Assignment: Copy, word for word, the lines of the entries below between the one with "Open the Tributação CIAP dropdown" and the one with "Image resolution: width=1350", inclusive, and leave out everything else.

Data excerpts:

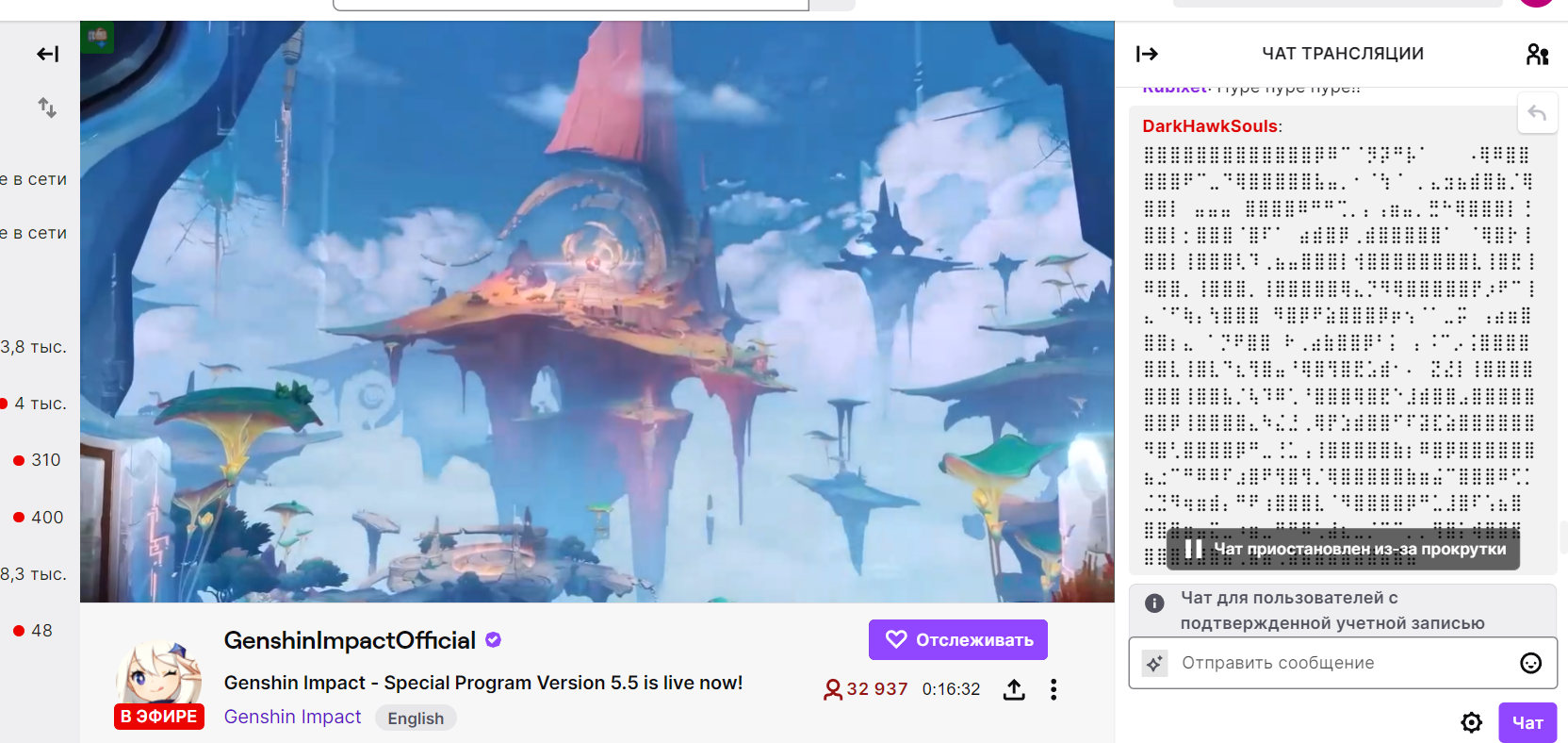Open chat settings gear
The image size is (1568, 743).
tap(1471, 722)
==
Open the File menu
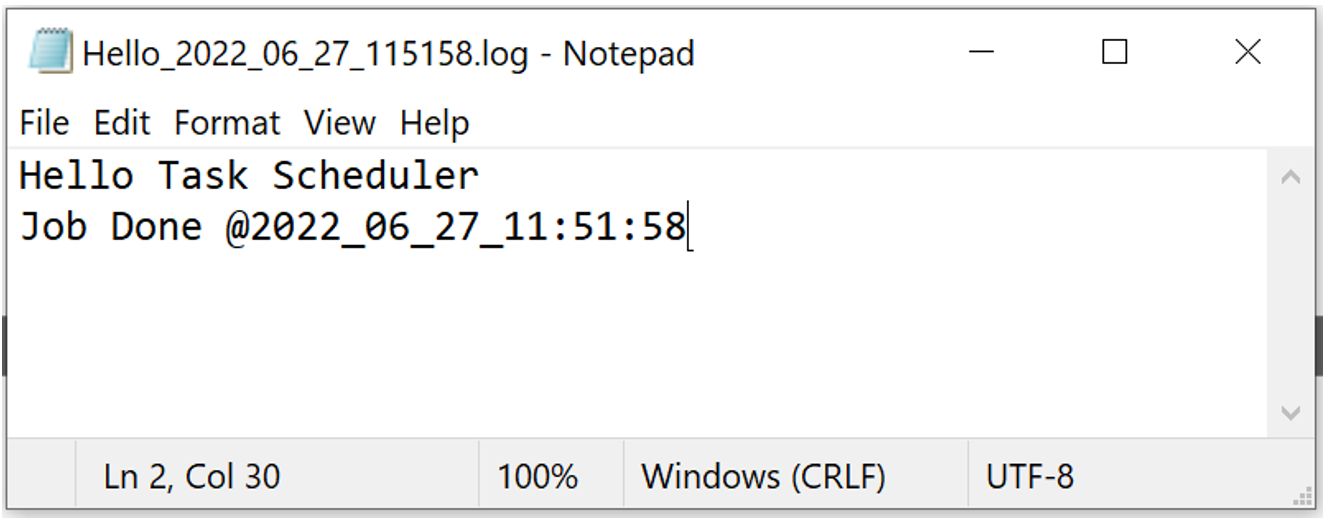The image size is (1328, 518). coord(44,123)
...
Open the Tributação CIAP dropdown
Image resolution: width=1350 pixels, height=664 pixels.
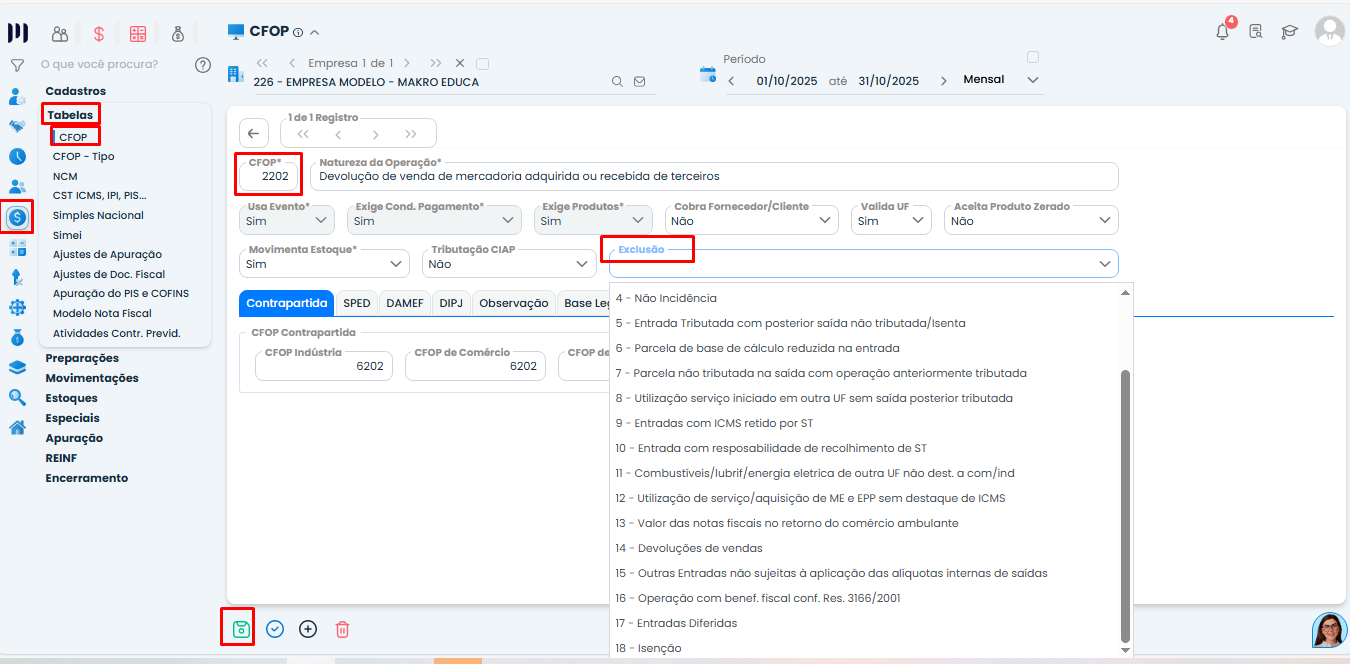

Solution to this task:
Open the Tributação CIAP dropdown
Image resolution: width=1350 pixels, height=664 pixels.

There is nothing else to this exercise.